Recently a badly decomposed sea creature was found washed up on a beach near St Austell and claimed to be Morgwar. At eight foot in length, chances are it was a dolphin or a porpoise, but that didn’t put the Metro newspaper from reporting it.

The earliest sightings of the Beast of Bodmin Moor also date from the 1970s, when farmers started reporting sheep being found dead on the open moor after being attacked. At around the same time the UK government introduced the 1976 Dangerous Wild Animals Act, which meant lots of new legislation to do with keeping animals at home, something that had been popular during the late 60s and early 70s.

It is claimed that people not wanting to conform to these laws or have their pets caged up, let them free in the countryside. There is also a story of three pumas being released into the wild after Plymouth Zoo closed down in 1978.

Over the years since, several photographs and videos have been published, claiming to be of a large cat roaming Bodmin Moor. Many people have reported seeing or hearing an animal, but as yet no firm proof has come to light.

The nearest we came to having evidence was when a skull of a large cat was discovered in the upper reaches of the Fowey River in the mid 1990’s by a young boy. It was sent to the National History Museum in London who confirmed it was a Leopard, but on further investigation found the eggcase of a tropical cockroach in a cavity inside the skull. This proved the skull was from a cat that had died abroad and was probably from a rug or a wall mounted hunting trophy.

Since then an official investigation in 1995 found that there was "no verifiable evidence for the presence of a 'big cat' on Bodmin Moor” and “no significant threat to livestock”. Despite this landowners still find attacked livestock and anybody walking in the wilder parts of the moor will find it easy to understand that a large cat could survive up there, hiding away beneath the rocks and undergrowth.

Perhaps the strangest ‘creature’ to supposedly lurk deep in darkest Cornwall is the Owl Man. In 2012 Cornish playwright Carl Grose premiered his play ‘Horse P*** for Blood’, which told the tale of a dysfunctional family living near RAF Portreath on the north coast.

For a short while in the mid-1950s, RAF Portreath allegedly became a base for stockpiling the UK's Chemical weapons, and although mothballed by the end of the 50s, was maintained through the 1960s and 1970s in a state whereby production of chemical weapons could take place if required.

In the late 1990s local people suggested that toxic materials had been dumped in nearby mineshafts and that a large man like owl creature had been seen flying out of tunnels in the cliffs below the airbase, it was this story that was used as one of the main plots in the play.

It wasn’t the first time tales of Owlmen had been heard in Cornwall. In the mid-70s there had supposedly been sightings south of Falmouth. Like Morgwar, these have concentrated around the village of Mawnan Smith, a coincidence? Perhaps…

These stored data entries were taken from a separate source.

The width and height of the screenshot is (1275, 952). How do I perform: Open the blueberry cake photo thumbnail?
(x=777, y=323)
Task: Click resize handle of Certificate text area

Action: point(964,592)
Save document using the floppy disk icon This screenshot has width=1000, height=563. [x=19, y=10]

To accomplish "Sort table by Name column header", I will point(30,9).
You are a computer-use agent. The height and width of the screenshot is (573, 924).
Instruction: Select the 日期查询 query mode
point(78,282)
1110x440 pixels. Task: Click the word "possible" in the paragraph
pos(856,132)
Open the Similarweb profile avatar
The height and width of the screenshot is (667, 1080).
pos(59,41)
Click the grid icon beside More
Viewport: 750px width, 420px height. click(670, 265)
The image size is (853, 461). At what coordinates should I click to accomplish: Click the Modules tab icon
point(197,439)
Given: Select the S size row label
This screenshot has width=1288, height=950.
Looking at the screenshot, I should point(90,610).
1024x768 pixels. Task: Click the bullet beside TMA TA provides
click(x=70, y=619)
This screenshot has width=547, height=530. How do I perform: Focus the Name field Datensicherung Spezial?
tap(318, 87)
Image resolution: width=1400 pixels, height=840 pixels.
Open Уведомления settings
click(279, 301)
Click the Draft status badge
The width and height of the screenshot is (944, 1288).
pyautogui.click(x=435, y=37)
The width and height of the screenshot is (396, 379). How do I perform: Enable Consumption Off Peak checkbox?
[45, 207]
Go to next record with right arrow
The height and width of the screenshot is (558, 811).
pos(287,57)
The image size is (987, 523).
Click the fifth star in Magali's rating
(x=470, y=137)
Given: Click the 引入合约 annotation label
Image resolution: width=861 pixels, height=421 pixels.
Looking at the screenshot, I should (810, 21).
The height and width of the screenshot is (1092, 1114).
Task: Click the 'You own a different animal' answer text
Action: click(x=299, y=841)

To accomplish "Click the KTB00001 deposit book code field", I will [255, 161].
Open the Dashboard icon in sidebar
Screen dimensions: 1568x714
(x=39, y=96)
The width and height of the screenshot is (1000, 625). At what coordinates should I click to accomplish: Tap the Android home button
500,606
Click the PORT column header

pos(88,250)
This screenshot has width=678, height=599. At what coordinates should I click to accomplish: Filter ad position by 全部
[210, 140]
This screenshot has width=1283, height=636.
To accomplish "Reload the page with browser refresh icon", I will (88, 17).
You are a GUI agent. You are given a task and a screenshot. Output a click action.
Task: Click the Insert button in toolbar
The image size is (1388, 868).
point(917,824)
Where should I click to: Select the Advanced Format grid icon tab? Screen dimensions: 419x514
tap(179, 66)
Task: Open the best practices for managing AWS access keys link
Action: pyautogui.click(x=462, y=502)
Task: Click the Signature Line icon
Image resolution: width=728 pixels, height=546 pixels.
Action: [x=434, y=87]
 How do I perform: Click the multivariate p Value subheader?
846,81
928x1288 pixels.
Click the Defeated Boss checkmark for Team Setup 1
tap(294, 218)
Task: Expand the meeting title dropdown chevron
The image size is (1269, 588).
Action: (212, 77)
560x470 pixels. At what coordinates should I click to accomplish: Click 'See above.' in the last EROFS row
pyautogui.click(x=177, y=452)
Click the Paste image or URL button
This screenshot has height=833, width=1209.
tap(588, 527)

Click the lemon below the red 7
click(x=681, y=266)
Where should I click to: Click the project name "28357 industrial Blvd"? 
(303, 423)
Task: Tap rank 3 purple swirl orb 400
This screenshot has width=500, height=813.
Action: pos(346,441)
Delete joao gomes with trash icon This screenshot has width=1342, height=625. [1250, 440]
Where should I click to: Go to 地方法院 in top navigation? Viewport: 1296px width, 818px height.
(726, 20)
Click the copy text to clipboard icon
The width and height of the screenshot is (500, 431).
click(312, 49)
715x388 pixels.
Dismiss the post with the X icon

In the hot summer of 76, two teenage girls were camping near the village when, just as they were preparing to go to sleep they heard a strange sound and looking outside the tent saw an owl as big as a man with pointy ears and big red eyes. The creature rose into the air revealing claw like feet before settling in the branches of a nearby tree. Further sightings were reported through the late 70s and into the 1980s, all of them made to the same person, the author who had claimed to see Morgawr at around the same time.

So, do large owls exist in Cornwall? is there a relative of Nessie living in the waters off of Falmouth? And will you see a wild cat if you go walking on Bodmin Moor? Well, if you do we would love to hear from you.